C’est une journée d’après drame… Les larmes devant la cour d’école, la tête enfouie dans le manteau, le menton qui câline le col, le courage qu’il faut pour sourire, regarder les gens dans les yeux… Mais il faut y aller… en reportage…

J’arrive pas à décoller, j’ai une heure de retard, lorsque j’arrive dans une petite commune du plateau de Millevaches. Je gare ma voiture. Barbara m’appelle, je comprends rien, j’ai chialé toute la route, et j’ai souri en croisant des voitures avec la pancarte, « Je suis Charlie ». Mélanie m’envoie un message qui me fait pleurer : « Je ne lisais pas Charlie, mais même… Et ce qui ressort, c’est cet élan de solidarité… » C’est vrai. C’est beau. Gnan-gnan, à l’eau de rose, tout ça, tous les mots qu’on se dit tous, qu’on se partage, qu’on se grignote. On se sent unis. Avec les musulmans surtout. Les victimes de tout ça. Ceux qui risquent d’en payer le prix fort… Je suis Charlie, juive, musulmane, bouddhiste, s’il le faut, française, syrienne, américaine, je m’en fous : je suis tous. Le caillou du bloc de pierre qui voudrait bien aller rouler sur leur face de gros cons…

J’ai les yeux rouges

Je suis devant une maison d’inconnus pour parler agriculture industrielle. Celle qui va naître, grâce à l’argent public sur l’ancien site militaire de La Courtine. Une SAS. 1.400 veaux à l’année à vendre à Intermarché. Sur le plateau, ça crie au scandale. En Corrèze, en Creuse, on est paysan traditionnel. 50 veaux, 9 mois sous la mère, pas de « faux lait » .

La porte d’ouvre, j’ai les yeux rouges.
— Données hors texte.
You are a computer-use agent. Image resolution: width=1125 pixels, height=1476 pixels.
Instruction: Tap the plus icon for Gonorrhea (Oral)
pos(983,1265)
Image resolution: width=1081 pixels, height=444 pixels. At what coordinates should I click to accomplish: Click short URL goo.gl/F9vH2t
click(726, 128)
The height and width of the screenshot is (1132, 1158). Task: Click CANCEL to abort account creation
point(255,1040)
C’est un réflexe pour eux, ils me prennent dans les bras. « Suis désolée, Charlie tout ça… » La dame me fait un thé « en vrac, c’est meilleur » ; je reprends mes esprits. On fait l’interview… Le feu du poêle crépite, il fait bon, dans cette maison en pierre, caractéristique de la Corrèze. Il me dit tout, les chiffres, les risques, le collectif qui se monte, les élus au créneau, ceux qui ne parlent pas, ceux qui ont voté… Je prends mes notes, mon dictaphone tourne. On monte dans la chambre voir les échanges de mails, je l’aide à me les transférer. On redescend. On se tait. On n’allume pas la télé dans cette maison, ou trop peu… Mais là, on l’allume, quitte à mettre BFM… « Tu connaissais ? »
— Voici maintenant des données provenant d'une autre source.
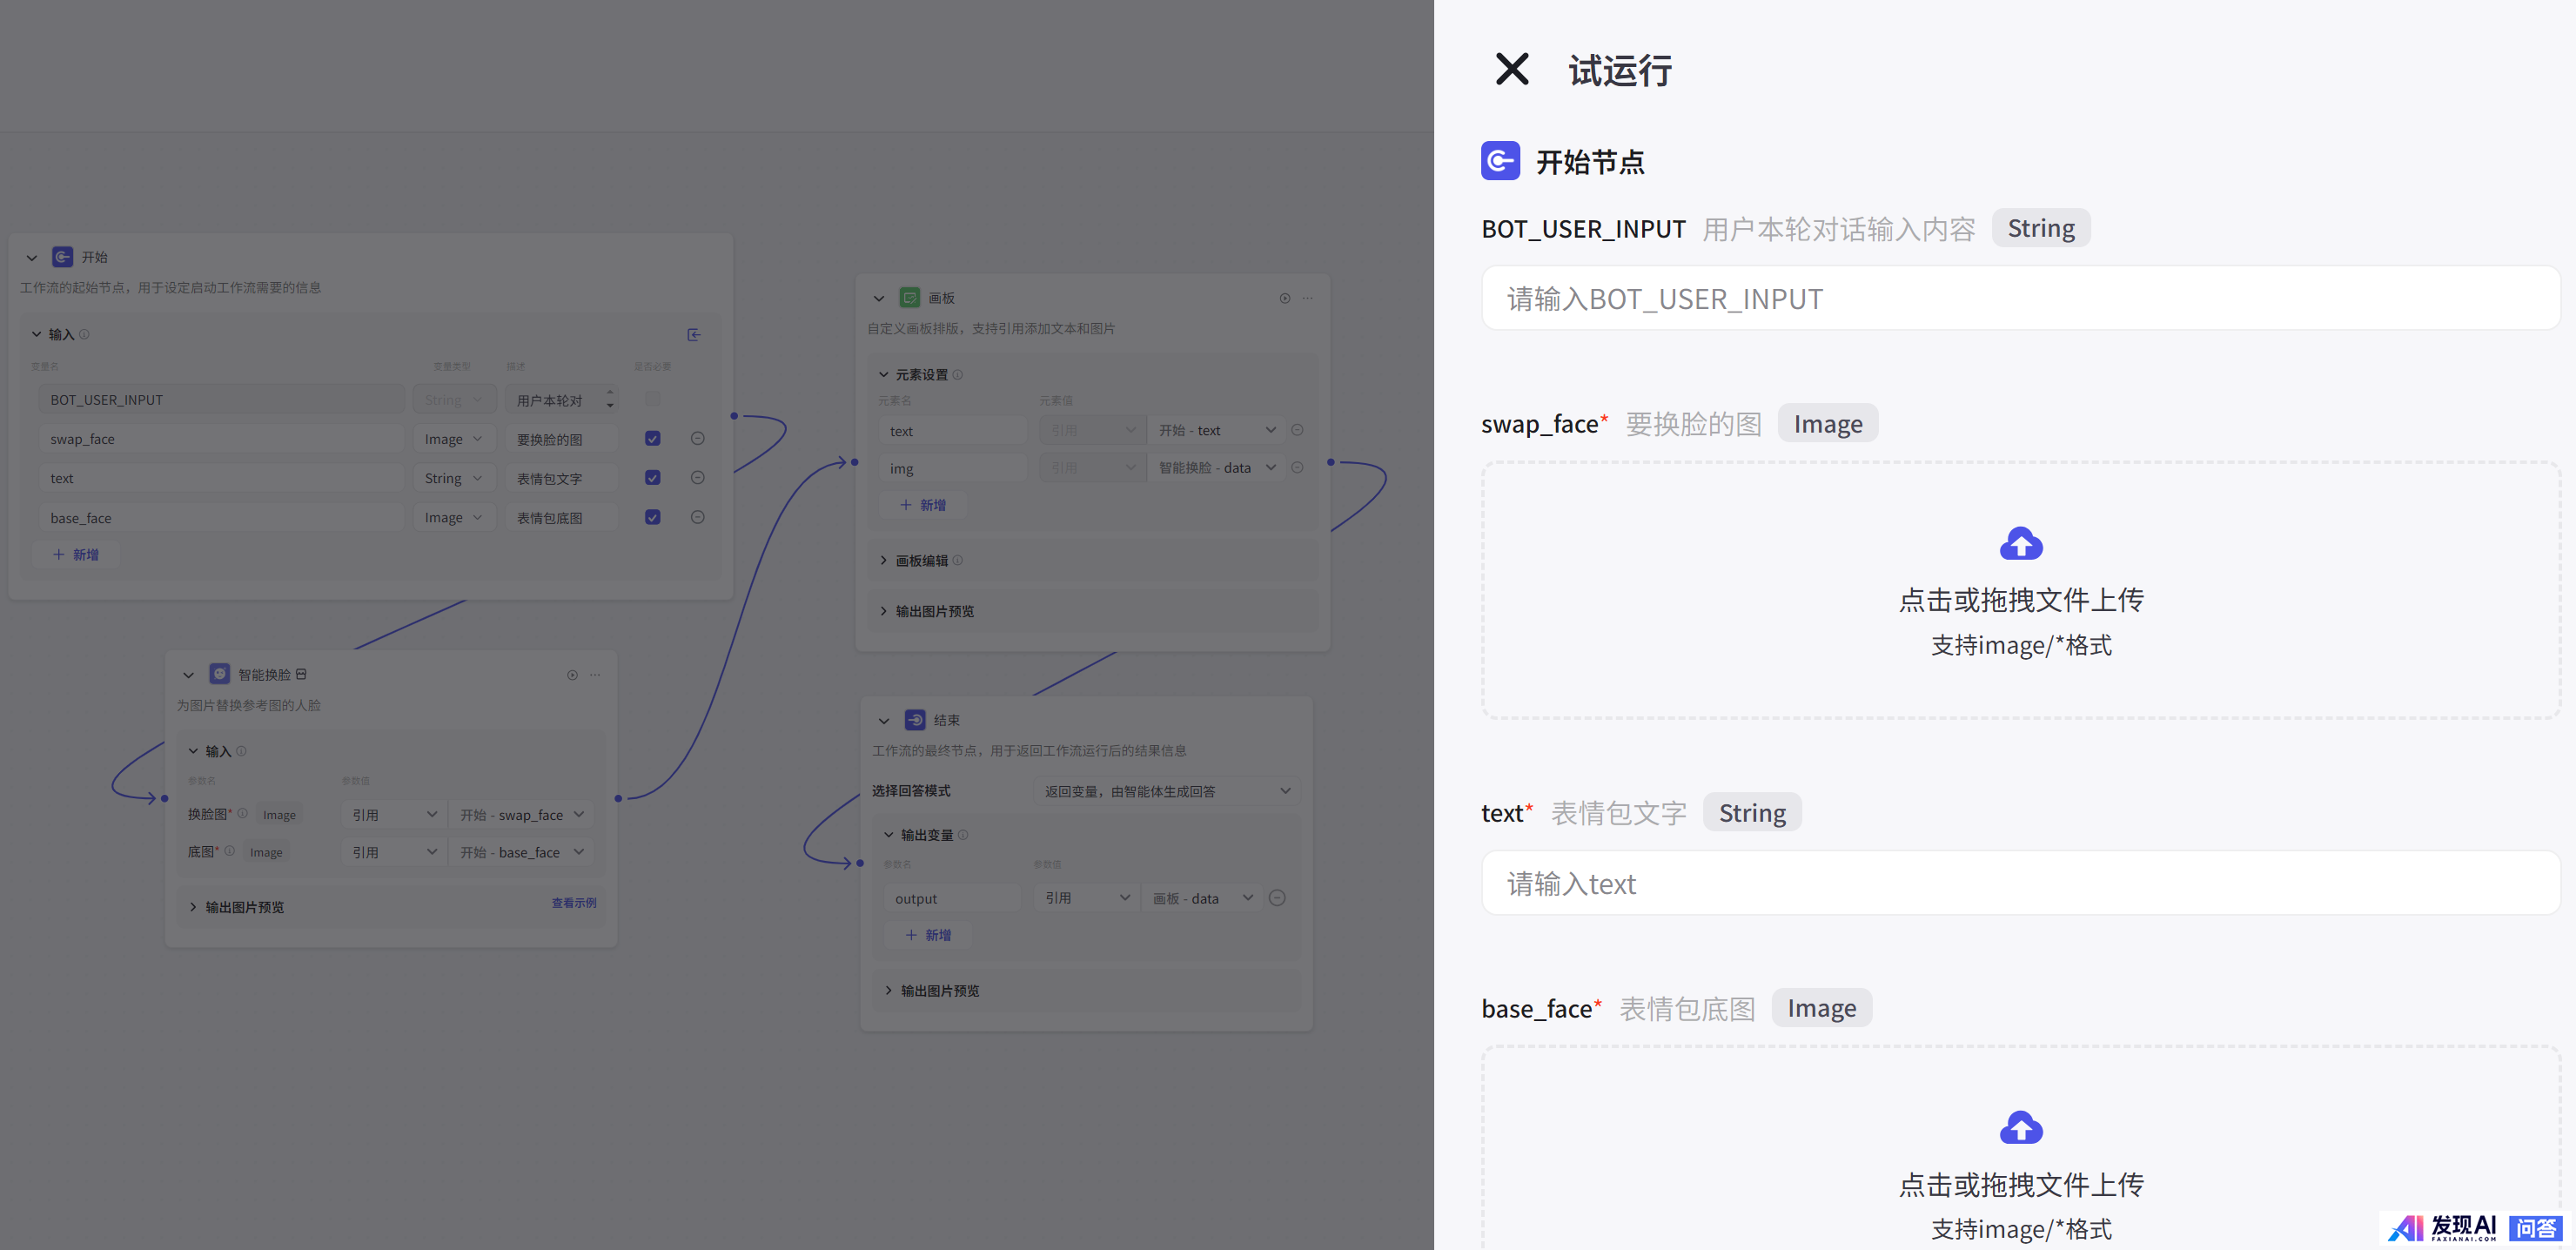2576x1250 pixels.
Task: Click add new input in start node
Action: pyautogui.click(x=76, y=554)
Je sortais d’école de journalisme, c’était il y a 10 ans. Je voulais être à Charlie. J’ai pris mon Ola Itinéris de l’époque, j’ai tapé le numéro. La secrétaire prend mon adresse, je donne celle de mes parents plutôt que la mienne à Marseille. C’est plus sûr. « T’es de Meymac ? Putain, moi aussi je suis corrézienne. Bon ben puisque c’est comme ça, je te file rendez-vous avec Philippe Val. » Ça a commencé comme ça, pas du tout grâce à un quelconque talent, juste par chauvinisme… J’ai donc eu ce rendez-vous rue Turbigo avec Val. Vingt-sept minutes d’avance, malgré une nuit courte chez un copain à regarder « Attention Danger Travail » et « Le Monde de Némo ». Avec Val, on a parlé de tout, mais pas de journalisme. De politique oui. Nous étions en 2005. On parlait référendum. Europe. Je venais de me faire bananer du concours de RTL. J’avais été nulle, mais « drôle » me disait un des jurys. « On t’aurait sélectionné pour ta vivacité d’esprit. » Bon décidément, je n’avais pas de talent.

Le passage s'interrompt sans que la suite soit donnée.